PROBLEM REQUIREMENTS:
Answer these questions about the passage below on virtual reality in teaching:
1. What range of circumferences did cyclorama buildings or rooms have?
2. At which university is the author's research team based?
3. In which decade were devices such as the Sensorama developed?

DOCUMENT PASSAGE:
K-16 instructors perennially face the challenge of helping students understand complex processes and relationships, especially those that make sense only after they are explored in more than one frame of reference.
The differences between a partial and total solar eclipse on the Earth, for example, are best understood by visualizing observations not just from the surface of the Earth but also from the position of the Moon. The outcomes of historic battles may be better understood by exploring the relative ground positions of each opposing force. The full metaphysical message being conveyed by the frescoes in a cathedral is better understood with respect to the pieces’ locations relative to each other in the building.
Field trips or physical models can help immerse students in some topics’ different perspectives, but often budgets, time, or modeling details limit these tools’ usefulness. Thus, instructors are investigating Virtual Reality (VR) as a means for bringing students into interactive, immersive contact with their subjects.
At Villanova University my research team in the Center of Excellence in Enterprise Technology is part of this effort to understand VR’s strengths and weaknesses for classroom use. A brief overview of VR technology will help put our findings in context.
A Brief Overview for Reference
The process of immersing viewers in another frame of reference has a technological pedigree going back at least to the cycloramas of the late 1800’s and early 1900’s. These 360° paintings of major battles or historic events were installed in circular buildings or rooms with circumferences of 60-100 feet and wall heights of 15-40 feet. An audience seated in the cyclorama would hear a narration of various elements in the painting to help immerse them visually, aurally, and intellectually in the scene.
Developers of devices such as the Sensorama in the 1950’s started a technology lineage from the cyclorama that sought to give individual viewers immersive experiences. Viewers sat in a semi-enclosed booth in front of a stereo viewer with audio speakers on the sides of their enclosures.

RAW DATA:
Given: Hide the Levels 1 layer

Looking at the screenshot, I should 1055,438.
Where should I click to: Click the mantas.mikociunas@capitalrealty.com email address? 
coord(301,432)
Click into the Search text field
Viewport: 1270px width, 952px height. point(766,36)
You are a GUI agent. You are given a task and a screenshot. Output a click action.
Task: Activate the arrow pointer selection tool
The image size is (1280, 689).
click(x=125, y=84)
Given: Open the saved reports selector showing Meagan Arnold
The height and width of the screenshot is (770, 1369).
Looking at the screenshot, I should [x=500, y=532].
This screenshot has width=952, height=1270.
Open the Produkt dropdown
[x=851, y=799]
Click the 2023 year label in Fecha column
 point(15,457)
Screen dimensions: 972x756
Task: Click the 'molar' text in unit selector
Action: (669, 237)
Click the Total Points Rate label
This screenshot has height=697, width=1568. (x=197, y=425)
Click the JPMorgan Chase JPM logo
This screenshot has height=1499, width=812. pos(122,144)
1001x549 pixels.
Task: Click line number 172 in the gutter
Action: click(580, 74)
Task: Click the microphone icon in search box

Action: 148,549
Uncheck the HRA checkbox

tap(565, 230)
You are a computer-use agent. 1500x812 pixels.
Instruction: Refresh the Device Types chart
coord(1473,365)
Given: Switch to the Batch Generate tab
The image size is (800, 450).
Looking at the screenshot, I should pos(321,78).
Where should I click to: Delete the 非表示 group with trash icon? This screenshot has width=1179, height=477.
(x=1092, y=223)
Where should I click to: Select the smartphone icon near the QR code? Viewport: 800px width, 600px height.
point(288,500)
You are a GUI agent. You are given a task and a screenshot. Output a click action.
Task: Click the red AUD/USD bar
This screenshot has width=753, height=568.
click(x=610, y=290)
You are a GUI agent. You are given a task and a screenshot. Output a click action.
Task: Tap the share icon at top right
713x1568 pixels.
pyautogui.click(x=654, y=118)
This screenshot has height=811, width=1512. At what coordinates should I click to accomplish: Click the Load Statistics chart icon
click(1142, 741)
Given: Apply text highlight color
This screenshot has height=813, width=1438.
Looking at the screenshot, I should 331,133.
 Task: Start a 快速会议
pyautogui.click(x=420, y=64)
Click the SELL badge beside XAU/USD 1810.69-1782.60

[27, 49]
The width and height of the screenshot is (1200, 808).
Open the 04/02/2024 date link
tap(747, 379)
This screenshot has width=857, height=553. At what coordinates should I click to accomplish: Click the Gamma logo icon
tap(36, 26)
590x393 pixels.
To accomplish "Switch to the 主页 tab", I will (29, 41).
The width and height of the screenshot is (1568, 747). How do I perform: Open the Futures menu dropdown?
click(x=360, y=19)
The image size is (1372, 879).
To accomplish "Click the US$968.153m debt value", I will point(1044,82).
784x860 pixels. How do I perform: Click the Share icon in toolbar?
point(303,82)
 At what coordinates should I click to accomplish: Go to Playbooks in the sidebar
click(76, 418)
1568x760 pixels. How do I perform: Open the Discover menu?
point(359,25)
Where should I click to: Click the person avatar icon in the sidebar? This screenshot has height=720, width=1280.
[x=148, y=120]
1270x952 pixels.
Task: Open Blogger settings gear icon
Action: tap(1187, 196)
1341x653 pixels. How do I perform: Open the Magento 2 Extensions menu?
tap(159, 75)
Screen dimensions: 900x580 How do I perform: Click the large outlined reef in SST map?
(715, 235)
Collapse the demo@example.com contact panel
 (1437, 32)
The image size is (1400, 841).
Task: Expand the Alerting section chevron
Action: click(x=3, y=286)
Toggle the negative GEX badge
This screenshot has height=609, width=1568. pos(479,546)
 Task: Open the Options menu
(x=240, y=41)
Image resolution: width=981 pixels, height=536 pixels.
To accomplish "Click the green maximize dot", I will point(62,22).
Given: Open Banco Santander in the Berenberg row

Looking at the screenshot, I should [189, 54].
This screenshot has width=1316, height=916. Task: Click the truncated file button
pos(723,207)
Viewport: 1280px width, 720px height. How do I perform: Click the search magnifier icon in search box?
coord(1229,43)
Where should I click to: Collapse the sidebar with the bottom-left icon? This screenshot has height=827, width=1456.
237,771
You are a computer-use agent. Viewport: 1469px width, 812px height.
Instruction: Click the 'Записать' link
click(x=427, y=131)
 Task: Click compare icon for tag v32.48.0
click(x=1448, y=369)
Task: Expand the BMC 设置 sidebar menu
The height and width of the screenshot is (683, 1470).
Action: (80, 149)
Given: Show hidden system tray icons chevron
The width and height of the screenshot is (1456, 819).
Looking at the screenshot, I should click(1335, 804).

RESULT OF THE EXERCISE:
1. 60-100 feet
2. Villanova University
3. The 1950s